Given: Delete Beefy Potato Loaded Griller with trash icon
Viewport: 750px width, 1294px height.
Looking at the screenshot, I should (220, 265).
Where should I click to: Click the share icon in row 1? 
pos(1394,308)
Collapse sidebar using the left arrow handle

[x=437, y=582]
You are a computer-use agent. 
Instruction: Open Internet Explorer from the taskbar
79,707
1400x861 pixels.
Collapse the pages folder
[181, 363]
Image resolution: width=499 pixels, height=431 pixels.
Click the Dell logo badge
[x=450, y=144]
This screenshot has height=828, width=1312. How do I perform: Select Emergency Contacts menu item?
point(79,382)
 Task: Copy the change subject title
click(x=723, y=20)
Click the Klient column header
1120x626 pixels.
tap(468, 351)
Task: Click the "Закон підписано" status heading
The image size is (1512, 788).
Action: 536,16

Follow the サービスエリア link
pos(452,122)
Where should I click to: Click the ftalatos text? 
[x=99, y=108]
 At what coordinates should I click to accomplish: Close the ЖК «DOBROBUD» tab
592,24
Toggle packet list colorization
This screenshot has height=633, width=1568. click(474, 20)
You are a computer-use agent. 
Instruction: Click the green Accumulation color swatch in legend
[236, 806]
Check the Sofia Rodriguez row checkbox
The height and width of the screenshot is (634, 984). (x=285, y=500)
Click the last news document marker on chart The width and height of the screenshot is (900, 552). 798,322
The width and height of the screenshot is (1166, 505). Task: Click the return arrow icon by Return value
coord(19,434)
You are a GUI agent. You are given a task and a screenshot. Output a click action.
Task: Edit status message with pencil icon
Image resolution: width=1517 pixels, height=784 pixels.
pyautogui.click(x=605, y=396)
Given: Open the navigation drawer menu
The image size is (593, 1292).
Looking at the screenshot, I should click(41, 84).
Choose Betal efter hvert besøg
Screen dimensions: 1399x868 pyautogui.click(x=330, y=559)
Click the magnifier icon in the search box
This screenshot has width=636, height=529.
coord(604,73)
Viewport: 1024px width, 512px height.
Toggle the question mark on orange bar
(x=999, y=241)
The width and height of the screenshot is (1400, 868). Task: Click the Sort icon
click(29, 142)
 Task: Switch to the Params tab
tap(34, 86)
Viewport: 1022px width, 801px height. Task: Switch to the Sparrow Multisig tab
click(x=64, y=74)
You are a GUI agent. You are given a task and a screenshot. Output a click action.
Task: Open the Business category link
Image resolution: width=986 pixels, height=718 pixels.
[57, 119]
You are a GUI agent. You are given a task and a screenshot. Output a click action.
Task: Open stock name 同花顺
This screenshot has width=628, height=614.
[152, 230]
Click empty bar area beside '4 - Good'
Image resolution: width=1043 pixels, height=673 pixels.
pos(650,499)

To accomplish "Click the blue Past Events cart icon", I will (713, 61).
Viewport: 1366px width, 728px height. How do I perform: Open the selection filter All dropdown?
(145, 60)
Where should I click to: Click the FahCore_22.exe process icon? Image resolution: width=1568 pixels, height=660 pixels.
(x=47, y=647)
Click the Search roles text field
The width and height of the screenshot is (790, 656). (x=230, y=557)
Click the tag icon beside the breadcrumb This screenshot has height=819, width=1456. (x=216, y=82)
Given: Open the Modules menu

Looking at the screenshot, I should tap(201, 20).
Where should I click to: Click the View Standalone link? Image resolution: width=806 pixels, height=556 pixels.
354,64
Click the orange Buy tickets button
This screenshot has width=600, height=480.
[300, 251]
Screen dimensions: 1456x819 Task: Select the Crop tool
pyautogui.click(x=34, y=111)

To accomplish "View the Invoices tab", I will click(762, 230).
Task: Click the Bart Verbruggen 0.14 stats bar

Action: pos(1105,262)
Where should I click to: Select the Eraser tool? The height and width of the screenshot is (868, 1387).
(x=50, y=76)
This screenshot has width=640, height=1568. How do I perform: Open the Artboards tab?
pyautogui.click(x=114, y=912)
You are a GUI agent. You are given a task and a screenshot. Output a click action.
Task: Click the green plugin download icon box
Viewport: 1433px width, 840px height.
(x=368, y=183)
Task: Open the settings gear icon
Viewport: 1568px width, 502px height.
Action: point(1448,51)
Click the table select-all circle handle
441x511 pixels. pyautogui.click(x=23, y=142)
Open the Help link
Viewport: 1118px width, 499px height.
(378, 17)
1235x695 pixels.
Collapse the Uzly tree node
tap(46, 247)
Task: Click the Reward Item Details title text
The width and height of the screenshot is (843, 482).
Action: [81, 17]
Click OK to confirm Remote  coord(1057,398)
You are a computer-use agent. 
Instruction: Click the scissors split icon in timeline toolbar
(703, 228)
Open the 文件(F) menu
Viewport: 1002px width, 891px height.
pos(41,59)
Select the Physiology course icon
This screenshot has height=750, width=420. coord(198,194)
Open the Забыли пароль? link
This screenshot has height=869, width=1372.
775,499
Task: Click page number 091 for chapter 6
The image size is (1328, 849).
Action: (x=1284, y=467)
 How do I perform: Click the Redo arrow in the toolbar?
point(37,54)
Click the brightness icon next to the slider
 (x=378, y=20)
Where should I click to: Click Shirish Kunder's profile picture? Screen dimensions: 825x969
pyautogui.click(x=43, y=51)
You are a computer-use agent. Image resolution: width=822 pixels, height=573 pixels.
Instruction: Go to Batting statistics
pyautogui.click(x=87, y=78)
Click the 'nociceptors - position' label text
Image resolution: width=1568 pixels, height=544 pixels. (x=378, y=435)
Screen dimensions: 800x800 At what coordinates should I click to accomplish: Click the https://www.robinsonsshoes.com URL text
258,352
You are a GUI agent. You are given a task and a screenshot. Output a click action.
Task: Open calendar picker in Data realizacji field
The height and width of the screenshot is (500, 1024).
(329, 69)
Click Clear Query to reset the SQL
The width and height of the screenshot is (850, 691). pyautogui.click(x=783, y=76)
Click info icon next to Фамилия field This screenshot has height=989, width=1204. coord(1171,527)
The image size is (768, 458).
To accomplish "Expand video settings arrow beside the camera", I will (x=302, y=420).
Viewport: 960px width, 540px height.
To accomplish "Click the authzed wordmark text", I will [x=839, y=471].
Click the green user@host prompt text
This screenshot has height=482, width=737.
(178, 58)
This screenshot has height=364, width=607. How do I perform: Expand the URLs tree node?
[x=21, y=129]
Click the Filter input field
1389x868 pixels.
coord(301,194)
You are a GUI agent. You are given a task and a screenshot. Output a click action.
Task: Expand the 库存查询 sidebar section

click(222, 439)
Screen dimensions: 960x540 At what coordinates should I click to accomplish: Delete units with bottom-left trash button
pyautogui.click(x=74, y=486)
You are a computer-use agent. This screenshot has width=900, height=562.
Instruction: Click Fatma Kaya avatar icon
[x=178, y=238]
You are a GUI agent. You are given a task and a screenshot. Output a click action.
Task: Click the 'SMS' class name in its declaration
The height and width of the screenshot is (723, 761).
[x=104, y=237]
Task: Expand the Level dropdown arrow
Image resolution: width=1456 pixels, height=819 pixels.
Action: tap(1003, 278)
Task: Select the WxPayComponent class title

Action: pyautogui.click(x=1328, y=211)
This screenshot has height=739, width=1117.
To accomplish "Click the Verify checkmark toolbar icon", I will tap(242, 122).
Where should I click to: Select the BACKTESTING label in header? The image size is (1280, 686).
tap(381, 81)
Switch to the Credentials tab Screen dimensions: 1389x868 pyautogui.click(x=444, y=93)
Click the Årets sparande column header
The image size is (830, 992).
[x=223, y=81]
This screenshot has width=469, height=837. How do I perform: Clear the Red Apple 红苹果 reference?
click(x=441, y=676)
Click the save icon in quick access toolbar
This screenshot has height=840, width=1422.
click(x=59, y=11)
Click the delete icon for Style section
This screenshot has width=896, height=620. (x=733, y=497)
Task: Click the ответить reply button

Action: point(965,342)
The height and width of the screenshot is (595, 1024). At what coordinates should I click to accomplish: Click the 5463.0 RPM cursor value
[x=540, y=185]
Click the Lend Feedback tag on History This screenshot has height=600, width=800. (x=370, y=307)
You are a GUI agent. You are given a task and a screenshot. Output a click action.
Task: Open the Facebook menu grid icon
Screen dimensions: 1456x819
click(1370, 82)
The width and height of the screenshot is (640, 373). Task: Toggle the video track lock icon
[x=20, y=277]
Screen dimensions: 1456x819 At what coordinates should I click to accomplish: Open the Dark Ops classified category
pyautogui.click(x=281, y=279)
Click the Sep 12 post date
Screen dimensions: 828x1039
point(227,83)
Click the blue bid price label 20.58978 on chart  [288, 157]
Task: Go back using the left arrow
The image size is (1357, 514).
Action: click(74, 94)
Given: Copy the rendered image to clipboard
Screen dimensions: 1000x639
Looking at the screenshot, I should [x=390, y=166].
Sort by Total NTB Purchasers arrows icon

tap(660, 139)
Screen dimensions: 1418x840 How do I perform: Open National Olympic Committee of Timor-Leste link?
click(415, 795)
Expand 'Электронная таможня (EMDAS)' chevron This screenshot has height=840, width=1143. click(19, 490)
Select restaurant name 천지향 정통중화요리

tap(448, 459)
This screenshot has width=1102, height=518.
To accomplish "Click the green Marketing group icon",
-.-.-
- TASK
Edit everything from the line containing "Task: Copy the change subject title" down to the line containing "The height and width of the screenshot is (634, 984)." by replacing "swatch" with "sample". Keep every other part of those lines the same, and give back only those lines.

- RESPONSE BELOW
 Task: Copy the change subject title
click(x=723, y=20)
Click the Klient column header
1120x626 pixels.
tap(468, 351)
Task: Click the "Закон підписано" status heading
The image size is (1512, 788).
Action: 536,16

Follow the サービスエリア link
pos(452,122)
Where should I click to: Click the ftalatos text? 
[x=99, y=108]
 At what coordinates should I click to accomplish: Close the ЖК «DOBROBUD» tab
592,24
Toggle packet list colorization
This screenshot has height=633, width=1568. click(474, 20)
You are a computer-use agent. 
Instruction: Click the green Accumulation color sample in legend
[236, 806]
Check the Sofia Rodriguez row checkbox
The height and width of the screenshot is (634, 984). (x=285, y=500)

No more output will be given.